LES TROIS RÈGLES DE TRANSMISSION DES CARACTÈRES
Mendel a dégagé trois règles de transmission des caractères, dites lois de Mendel, qui restent une référence malgré des exceptions découvertes ultérieurement. La première (qui ne fut pas énoncée expressément par Mendel) stipule l’uniformité des hybrides de première génération lors du croisement de deux individus homozygotes (avec deux allèles, ou copies de gènes, identiques pour un caractère donné). Cette loi permettait d’invalider la théorie de l’hérédité par mélange (Mendel n’a pas obtenu de pois rayés à moitié, par exemple). La deuxième loi, dite de ségrégation des caractères, stipule que les cellules reproductrices, les gamètes, ne portent qu’un seul allèle de chaque gène (le caractère ridé ou lisse, par exemple). La troisième est celle de l’indépendance des couples de caractères: ceux-ci sont hérités indépendamment les uns des autres et se retrouvent associés en F2 comme s’ils avaient été distribués au hasard. En d’autres termes, les gènes ne sont pas liés les uns aux autres.

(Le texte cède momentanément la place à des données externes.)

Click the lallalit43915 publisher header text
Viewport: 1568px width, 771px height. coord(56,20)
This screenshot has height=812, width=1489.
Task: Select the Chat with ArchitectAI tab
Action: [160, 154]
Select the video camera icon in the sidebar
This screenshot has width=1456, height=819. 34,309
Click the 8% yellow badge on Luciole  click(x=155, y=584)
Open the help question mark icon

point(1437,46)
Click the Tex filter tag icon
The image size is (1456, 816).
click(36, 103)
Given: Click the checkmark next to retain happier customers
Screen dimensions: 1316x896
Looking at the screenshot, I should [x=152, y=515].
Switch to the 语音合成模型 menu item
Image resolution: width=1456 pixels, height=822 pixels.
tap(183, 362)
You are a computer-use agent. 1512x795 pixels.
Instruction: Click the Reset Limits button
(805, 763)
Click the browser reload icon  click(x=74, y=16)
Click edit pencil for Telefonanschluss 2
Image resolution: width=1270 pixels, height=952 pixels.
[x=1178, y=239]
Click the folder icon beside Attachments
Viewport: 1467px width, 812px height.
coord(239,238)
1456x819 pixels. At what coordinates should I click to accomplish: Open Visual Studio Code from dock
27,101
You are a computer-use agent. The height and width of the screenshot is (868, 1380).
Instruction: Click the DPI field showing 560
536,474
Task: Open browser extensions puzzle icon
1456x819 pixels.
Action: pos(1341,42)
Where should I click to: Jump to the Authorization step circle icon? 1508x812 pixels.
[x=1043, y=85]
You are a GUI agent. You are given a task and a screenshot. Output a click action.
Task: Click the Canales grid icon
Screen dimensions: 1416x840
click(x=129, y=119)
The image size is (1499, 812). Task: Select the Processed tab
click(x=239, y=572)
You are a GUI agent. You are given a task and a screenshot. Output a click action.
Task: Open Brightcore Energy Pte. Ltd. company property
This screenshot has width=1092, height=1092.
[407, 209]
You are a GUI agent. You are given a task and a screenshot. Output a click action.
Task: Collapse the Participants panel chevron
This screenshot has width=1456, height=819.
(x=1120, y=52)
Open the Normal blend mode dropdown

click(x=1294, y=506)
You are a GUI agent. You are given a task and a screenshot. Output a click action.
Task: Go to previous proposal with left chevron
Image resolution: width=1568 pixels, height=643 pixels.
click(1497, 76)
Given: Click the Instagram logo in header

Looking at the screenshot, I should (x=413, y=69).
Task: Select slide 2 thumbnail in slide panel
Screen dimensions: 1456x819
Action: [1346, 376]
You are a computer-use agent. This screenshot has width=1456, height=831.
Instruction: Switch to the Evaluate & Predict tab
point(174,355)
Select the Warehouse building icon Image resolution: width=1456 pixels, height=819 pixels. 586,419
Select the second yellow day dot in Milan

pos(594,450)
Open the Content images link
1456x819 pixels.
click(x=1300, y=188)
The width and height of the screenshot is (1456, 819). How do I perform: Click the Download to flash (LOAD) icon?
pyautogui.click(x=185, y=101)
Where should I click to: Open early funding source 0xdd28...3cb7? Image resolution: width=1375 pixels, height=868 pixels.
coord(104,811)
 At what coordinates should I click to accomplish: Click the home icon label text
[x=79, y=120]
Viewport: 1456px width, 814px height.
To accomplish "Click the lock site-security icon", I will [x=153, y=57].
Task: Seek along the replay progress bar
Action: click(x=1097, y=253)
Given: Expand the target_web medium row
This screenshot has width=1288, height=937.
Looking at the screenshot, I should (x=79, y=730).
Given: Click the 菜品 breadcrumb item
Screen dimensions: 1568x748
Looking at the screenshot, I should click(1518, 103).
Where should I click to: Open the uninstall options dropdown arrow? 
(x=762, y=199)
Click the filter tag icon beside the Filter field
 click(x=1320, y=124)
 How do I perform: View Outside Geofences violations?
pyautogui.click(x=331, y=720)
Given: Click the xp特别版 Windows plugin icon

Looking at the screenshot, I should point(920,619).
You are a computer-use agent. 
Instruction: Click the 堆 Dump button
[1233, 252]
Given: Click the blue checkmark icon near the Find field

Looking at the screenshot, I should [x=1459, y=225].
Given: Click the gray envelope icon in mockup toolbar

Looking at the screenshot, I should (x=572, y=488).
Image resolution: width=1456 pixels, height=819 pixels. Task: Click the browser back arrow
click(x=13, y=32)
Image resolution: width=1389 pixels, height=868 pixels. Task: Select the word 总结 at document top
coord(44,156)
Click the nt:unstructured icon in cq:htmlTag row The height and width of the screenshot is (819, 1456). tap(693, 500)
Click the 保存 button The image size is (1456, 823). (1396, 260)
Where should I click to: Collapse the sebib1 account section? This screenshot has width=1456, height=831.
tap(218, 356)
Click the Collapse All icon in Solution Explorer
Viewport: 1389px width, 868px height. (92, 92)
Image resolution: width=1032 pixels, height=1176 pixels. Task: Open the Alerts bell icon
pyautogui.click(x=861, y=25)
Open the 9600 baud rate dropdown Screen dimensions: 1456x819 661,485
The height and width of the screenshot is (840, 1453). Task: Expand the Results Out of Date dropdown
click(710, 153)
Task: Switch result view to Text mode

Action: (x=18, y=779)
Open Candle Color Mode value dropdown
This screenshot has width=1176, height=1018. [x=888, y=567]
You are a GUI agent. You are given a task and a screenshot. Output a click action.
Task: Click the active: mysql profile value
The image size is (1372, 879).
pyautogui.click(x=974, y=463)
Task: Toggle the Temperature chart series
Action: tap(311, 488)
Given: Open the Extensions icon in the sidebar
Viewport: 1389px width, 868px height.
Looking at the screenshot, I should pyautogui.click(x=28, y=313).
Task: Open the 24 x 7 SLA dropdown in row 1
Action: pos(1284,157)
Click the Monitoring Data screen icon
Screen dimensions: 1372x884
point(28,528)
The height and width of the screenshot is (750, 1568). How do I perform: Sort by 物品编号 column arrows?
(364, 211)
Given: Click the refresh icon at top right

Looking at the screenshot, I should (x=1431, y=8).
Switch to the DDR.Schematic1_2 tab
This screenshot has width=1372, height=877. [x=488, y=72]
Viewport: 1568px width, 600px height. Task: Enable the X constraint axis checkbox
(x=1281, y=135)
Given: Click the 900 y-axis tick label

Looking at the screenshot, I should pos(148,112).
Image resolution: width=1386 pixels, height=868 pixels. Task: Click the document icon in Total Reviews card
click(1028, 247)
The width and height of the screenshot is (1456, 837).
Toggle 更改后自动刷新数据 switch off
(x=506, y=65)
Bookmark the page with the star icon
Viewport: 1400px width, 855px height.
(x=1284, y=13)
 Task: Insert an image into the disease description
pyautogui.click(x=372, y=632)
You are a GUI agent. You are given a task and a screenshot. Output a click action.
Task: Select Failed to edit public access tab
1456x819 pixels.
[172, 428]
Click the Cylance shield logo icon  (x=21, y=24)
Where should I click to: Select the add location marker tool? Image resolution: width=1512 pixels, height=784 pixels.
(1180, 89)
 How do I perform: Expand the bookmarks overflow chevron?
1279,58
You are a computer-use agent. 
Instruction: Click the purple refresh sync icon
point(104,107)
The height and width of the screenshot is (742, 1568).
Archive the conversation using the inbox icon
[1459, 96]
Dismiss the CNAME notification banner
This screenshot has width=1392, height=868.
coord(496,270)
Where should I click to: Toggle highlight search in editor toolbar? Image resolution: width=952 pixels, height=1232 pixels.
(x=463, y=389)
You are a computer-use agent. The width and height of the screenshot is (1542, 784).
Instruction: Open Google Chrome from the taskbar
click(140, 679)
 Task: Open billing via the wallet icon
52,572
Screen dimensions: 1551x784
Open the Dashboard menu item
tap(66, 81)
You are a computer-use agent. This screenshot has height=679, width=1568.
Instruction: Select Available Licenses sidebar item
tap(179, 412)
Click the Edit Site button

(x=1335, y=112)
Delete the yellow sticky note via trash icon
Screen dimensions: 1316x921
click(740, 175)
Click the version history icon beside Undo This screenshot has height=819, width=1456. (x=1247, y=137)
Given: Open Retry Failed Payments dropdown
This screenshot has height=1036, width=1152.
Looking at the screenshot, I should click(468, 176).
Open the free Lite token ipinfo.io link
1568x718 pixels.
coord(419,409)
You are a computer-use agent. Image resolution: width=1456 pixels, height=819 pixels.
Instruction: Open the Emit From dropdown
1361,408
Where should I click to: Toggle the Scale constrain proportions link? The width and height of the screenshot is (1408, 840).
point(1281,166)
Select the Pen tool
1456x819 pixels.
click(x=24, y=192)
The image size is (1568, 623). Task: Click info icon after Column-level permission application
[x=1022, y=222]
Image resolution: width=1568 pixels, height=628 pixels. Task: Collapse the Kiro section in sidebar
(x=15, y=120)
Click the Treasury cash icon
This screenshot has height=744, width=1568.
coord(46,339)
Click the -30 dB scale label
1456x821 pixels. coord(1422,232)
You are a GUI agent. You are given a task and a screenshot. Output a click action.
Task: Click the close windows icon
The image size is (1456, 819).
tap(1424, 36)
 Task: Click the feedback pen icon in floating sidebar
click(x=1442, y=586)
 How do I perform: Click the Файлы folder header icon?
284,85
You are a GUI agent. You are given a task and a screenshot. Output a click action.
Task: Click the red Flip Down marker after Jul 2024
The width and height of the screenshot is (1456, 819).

LA THÉORIE CHROMOSOMIQUE DE L’HÉRÉDITÉ
Avant même la naissance de la génétique, les lois de Mendel auraient pu permettre de comprendre l’énigme de la variabilité des individus au sein des espèces. Mais Darwin ignora ces travaux, si bien que l’évolution et la génétique évoluèrent séparément durant plusieurs décennies. Il fallut attendre 1900 pour que les lois de l’hérédité soient redécouvertes, indépendamment par trois botanistes, le Néerlandais Hugo de Vries, l’Allemand Cari Erich Correns et l’Autrichien Erich von Tschermak, le premier rechignant à reconnaître ce qu’il devait à Mendel. Parallèlement, les expériences de biologie cellulaire de Theodor Boveri sur le développement embryonnaire de l’oursin et celles de Walter Sutton sur la méiose chez la sauterelle, aboutirent à la théorie chromosomique de l’hérédité, en 1902, qui montrait que (es chromosomes étaient les supports de l’hérédité mendélienne. Le terme « génétique » fut employé pour la première fois par William Bateson en 1905 et celui de « gène » par Wilhelm Johannsen en 1909.
À RETENIR
Les expériences botaniques du moine tchèque Johann Gregor Mendel (1822-1884) sur le pois Pisum sativum sont à l’origine des trois lois de l’hérédité portant son nom et qui fondent la génétique. Il montra que les caractères héréditaires étaient fixes, invalidant le concept de l’hérédité par mélange, qu’ils se transmettaient indépendamment les uns des autres, et que les gamètes ne transportaient qu’une seule version de chaque caractère. Ignorés lors de leur publication, ses travaux furent redécouverts et entérinés au début du xxe siècle.